> _Problem description_
Starting with the line containing "This screenshot has width=400, height=191." and going on through the line containing "Task: Click the sheet navigation arrow icon", return the lines of the data below exactly, and only those.

> _Input material_

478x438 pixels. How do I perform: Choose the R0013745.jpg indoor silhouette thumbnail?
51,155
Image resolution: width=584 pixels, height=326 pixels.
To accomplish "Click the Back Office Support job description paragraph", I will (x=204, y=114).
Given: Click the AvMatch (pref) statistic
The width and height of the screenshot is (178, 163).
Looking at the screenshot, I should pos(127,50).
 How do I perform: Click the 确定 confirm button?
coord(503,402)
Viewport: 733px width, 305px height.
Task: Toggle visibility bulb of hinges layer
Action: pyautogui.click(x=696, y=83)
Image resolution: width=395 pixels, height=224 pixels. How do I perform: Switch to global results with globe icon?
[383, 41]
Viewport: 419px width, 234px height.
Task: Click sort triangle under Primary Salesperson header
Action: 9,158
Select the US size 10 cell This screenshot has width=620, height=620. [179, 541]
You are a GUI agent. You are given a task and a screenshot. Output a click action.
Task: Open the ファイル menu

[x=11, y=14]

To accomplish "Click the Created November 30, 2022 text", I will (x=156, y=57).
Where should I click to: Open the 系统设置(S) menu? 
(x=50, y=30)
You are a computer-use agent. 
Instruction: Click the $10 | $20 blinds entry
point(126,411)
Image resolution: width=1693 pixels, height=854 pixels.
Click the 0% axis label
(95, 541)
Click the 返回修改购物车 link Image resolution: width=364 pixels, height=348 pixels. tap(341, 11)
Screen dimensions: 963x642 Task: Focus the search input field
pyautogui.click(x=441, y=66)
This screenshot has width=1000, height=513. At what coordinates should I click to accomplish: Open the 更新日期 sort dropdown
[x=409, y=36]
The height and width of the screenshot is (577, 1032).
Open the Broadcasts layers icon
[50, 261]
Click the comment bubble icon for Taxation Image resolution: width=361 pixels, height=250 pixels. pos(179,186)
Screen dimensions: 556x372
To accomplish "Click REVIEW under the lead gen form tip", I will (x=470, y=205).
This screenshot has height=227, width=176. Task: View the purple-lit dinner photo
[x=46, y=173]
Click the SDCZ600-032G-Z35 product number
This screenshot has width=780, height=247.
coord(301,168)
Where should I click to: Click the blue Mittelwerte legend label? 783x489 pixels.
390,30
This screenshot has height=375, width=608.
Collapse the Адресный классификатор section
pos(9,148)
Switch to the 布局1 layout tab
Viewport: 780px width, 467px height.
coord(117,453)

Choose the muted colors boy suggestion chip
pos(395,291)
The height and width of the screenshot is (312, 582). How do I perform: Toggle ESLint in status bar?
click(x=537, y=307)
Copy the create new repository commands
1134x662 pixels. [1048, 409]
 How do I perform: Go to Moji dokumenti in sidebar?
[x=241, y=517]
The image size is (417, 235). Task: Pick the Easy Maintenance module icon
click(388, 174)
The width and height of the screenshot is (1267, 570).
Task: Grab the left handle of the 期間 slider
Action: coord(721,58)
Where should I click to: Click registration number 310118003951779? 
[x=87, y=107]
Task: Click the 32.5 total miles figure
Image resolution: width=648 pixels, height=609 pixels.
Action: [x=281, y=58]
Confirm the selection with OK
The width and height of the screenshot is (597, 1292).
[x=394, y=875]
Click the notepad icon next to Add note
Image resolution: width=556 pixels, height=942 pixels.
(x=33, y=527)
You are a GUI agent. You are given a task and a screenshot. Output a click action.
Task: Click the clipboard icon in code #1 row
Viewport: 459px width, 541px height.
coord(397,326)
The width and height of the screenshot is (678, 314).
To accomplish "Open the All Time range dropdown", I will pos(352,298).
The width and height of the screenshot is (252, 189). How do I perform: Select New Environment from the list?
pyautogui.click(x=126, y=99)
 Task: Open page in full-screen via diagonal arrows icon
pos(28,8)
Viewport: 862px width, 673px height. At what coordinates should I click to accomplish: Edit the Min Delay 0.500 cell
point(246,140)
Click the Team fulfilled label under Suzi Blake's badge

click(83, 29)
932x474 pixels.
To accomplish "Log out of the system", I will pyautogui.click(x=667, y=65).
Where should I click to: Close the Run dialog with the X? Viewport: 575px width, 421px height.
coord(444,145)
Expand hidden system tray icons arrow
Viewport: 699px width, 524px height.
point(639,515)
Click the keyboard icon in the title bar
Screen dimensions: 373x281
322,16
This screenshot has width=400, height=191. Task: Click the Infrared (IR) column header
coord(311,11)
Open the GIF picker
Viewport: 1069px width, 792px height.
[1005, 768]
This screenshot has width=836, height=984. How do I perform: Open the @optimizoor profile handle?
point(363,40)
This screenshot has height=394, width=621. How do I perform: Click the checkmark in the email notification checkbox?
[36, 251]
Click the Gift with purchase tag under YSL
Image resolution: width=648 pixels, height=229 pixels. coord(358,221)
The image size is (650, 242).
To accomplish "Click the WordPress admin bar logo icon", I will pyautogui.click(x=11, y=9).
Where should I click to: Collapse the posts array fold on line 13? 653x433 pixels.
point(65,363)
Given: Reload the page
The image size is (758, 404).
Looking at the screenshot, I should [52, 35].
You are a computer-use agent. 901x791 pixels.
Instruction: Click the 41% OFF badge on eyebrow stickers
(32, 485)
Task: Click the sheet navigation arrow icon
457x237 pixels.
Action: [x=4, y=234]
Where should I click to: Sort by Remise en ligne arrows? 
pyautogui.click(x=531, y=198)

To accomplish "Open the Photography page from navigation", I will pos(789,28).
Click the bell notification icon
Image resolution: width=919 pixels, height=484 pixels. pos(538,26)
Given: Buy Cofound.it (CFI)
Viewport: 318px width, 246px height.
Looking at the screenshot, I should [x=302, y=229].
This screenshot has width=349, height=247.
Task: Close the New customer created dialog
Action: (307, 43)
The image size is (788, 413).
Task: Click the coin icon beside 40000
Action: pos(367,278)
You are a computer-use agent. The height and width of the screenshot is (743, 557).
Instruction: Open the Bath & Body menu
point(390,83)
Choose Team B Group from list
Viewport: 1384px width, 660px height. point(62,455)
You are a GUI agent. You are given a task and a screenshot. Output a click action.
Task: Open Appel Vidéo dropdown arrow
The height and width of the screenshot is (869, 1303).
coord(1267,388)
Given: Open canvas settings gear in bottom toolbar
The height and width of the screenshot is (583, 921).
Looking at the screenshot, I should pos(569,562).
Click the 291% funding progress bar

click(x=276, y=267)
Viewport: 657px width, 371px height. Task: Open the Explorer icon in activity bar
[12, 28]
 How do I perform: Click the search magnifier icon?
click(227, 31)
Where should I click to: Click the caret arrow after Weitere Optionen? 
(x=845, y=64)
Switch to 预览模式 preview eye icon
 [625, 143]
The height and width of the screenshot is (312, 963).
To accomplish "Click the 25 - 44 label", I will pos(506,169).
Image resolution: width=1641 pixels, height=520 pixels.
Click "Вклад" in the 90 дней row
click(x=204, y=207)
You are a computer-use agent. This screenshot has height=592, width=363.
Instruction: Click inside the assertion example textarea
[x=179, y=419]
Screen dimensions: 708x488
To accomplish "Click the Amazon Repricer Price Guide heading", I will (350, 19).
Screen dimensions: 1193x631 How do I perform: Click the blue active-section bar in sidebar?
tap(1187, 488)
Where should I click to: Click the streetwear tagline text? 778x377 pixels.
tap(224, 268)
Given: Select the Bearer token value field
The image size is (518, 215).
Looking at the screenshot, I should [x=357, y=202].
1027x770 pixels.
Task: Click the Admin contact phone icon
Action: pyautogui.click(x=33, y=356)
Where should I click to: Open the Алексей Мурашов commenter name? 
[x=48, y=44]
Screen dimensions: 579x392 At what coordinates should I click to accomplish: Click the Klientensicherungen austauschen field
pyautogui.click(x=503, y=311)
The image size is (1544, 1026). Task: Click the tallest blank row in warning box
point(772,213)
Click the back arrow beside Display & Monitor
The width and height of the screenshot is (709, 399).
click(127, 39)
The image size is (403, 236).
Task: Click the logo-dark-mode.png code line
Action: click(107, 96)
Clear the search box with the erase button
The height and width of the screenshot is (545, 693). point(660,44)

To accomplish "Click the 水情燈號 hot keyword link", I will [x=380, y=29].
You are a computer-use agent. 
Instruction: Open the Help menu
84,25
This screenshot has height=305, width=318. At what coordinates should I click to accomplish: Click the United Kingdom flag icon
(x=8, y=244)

> _Task solution_
This screenshot has width=400, height=191. Task: Click the Infrared (IR) column header
coord(311,11)
Open the GIF picker
Viewport: 1069px width, 792px height.
[1005, 768]
This screenshot has width=836, height=984. How do I perform: Open the @optimizoor profile handle?
point(363,40)
This screenshot has height=394, width=621. How do I perform: Click the checkmark in the email notification checkbox?
[36, 251]
Click the Gift with purchase tag under YSL
Image resolution: width=648 pixels, height=229 pixels. coord(358,221)
The image size is (650, 242).
To accomplish "Click the WordPress admin bar logo icon", I will pyautogui.click(x=11, y=9).
Where should I click to: Collapse the posts array fold on line 13? 653x433 pixels.
point(65,363)
Given: Reload the page
The image size is (758, 404).
Looking at the screenshot, I should [52, 35].
You are a computer-use agent. 901x791 pixels.
Instruction: Click the 41% OFF badge on eyebrow stickers
(32, 485)
Task: Click the sheet navigation arrow icon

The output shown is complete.